D’autres pays du G8 ont élaboré des stratégies nationales en matière de transport en commun, mais, au Canada, le transport en commun fait l’objet d’une approche fragmentée qui, selon les maires de nombreuses grandes villes, conduit à une mauvaise planification et à des dépenses inefficaces. Le Canada a-t-il besoin d’une stratégie nationale de transport en commun et, si oui, quelle forme doit-elle prendre?
Michael Ignatieff (Parti libéral)
Un gouvernement libéral travaillera avec d’autres paliers de gouvernement et le secteur privé pour mettre sur pied une stratégie canadienne de transport et d’infrastructures. À une époque de déficits budgétaires sans précédent et de déficits en ce qui concerne les infrastructures, il est nécessaire d’avoir une vision claire et de faire des choix difficiles. Les priorités libérales en matière d’infrastructures comprendront :
- Le transport en commun local et régional, le transport rapide et des réseaux ferroviaires de banlieue qui contribueront à réduire les émissions de gaz à effet de serre;
- Le transport par rail à grande vitesse dans des régions où des points de jonction entre les grands centres urbains présenteront des avantages au plan écologique, amélioreront la mobilité et réduiront l’engorgement des routes.
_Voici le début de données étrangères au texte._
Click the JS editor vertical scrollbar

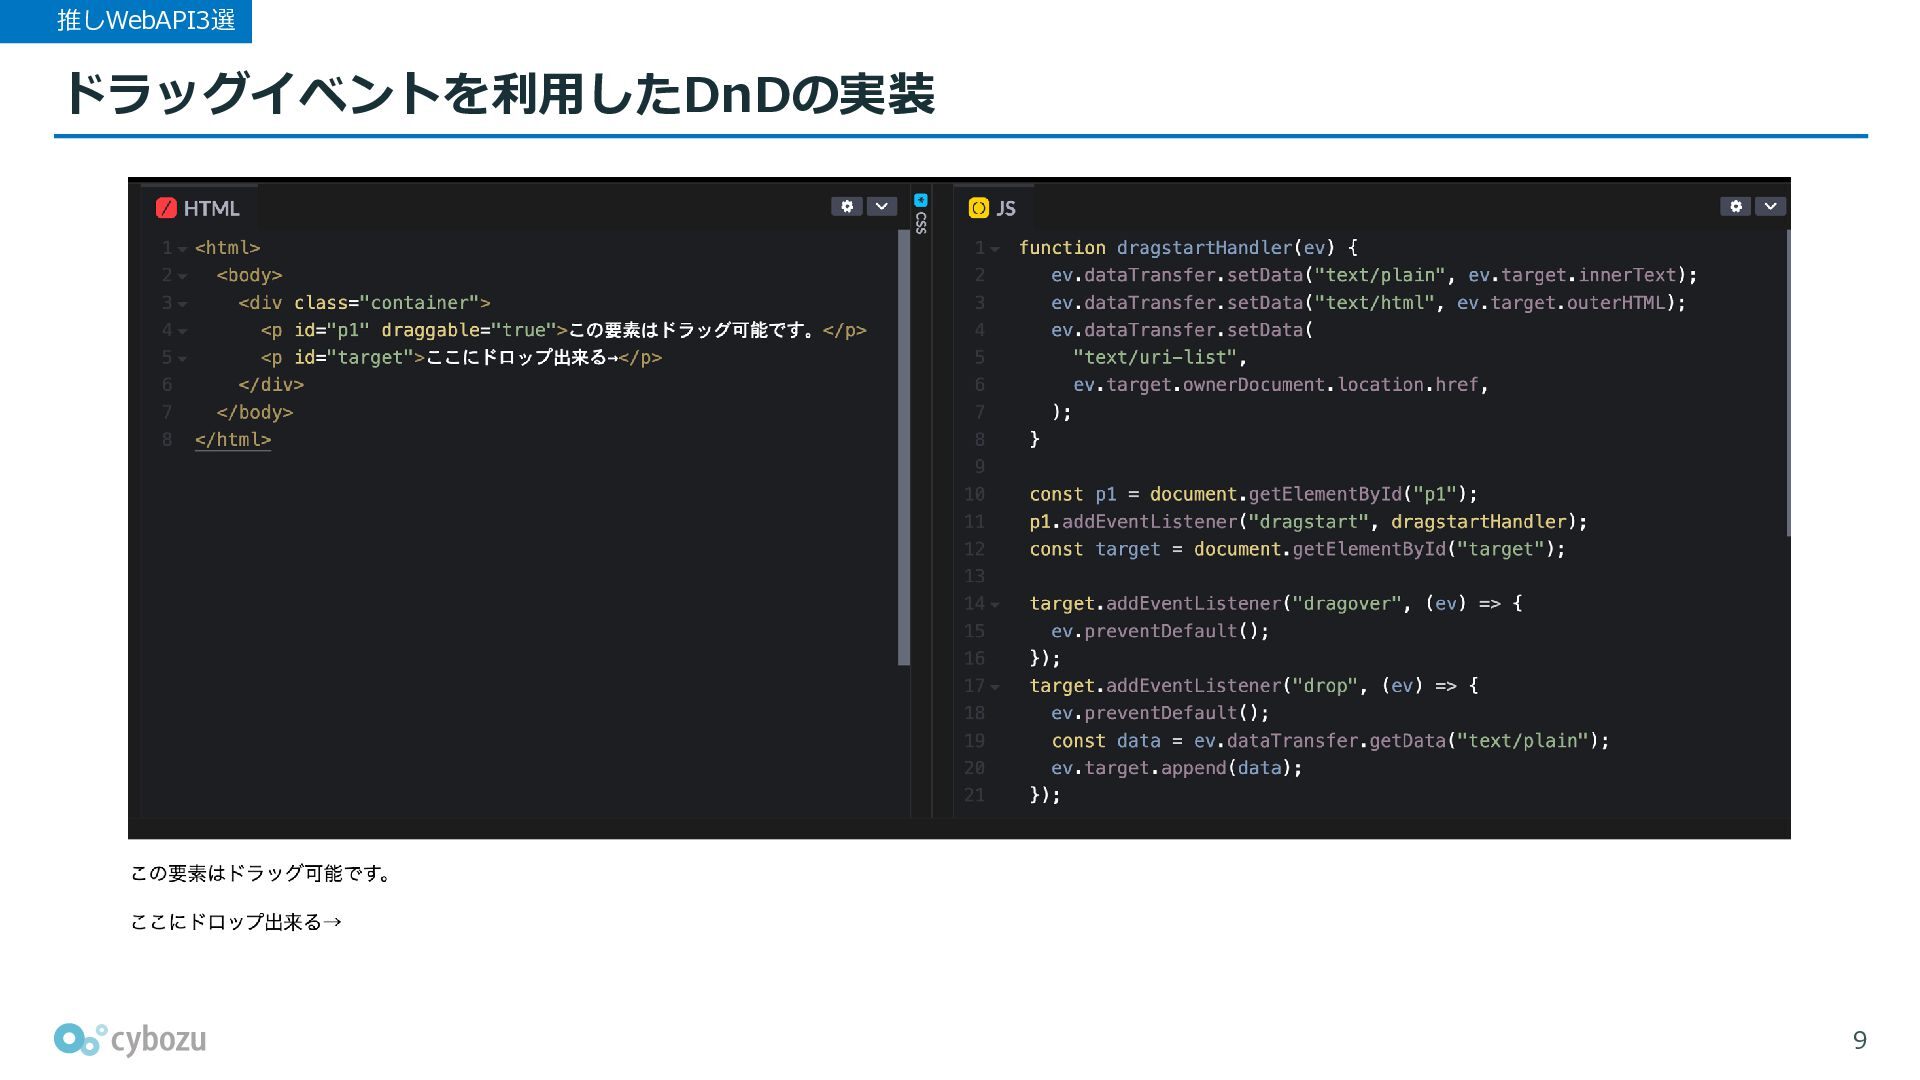1787,382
Gilles Duceppe (Bloc québécois)
Le Bloc québécois est favorable aux discussions à l’échelle canadienne pour mettre au point un cadre permettant l’élaboration de politiques compatibles en matière de transport en commun. Cependant, de telles discussions ne doivent pas servir de prétexte au gouvernement fédéral pour s’ingérer dans les champs de compétence du Québec, dédoublant de ce fait les politiques et les dépenses tout en complexifiant la législation.
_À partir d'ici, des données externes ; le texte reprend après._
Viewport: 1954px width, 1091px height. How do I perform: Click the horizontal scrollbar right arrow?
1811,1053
Stephen Harper (Parti conservateur)
Dans le cadre du Plan d’action économique et du plan Chantiers Canada, notre gouvernement a fait des investissements historiques dans les infrastructures partout au pays. Au cours des deux dernières années seulement, nous avons travaillé avec nos partenaires des paliers municipal et provincial à plus de 28 500 projets, dont beaucoup étaient reliés au transport. S’il est réélu, le gouvernement de Stephen Harper continuera à soutenir les différentes communautés canadiennes selon leurs besoins spécifiques. Nous avons mis en place un crédit d’impôt pour encourager les Canadiens à utiliser le transport en commun, ce qui a permis de réduire la circulation automobile dans plusieurs centres urbains. Nous continuerons à investir de façon importante dans le transport dans les centres urbains du Canada.
Jack Layton (Nouveau Parti démocratique)
C’est vrai que le Canada est le seul pays de l’OCDE à ne pas avoir de stratégie nationale de transport en commun. Le NPD déposera une loi sur la stratégie pancanadienne en matière de transport en commun. Celle-ci aura pour but de mettre en place un financement permanent, stable et fiable du transport en commun, et instaurer des mécanismes de vérification pour s’assurer que tous les gouvernements travaillent ensemble afin d’améliorer l’accès au transport en commun. Le NPD a promis de consacrer un cent supplémentaire de la taxe sur l’essence au financement du transport en commun dans les municipalités. Ce financement servira aussi à encourager l’utilisation du transport collectif en rendant non imposables les cartes d’abonnement remboursées par les employeurs.
Elizabeth May (Parti vert)
Le Parti vert du Canada est d’avis qu’il faut adopter une stratégie nationale de transport en commun qui renforce notre réseau ferroviaire et le transport en commun de manière à moderniser notre économie et à la rendre plus compétitive. Nous fournirons aux villes les ressources nécessaires pour créer des réseaux de transport public afin de réduire l’engorgement routier. Nous veillerons à ce que toutes les villes canadiennes soient reliées au réseau ferroviaire et créerons des couloirs de trains rapides entre les principales grandes villes.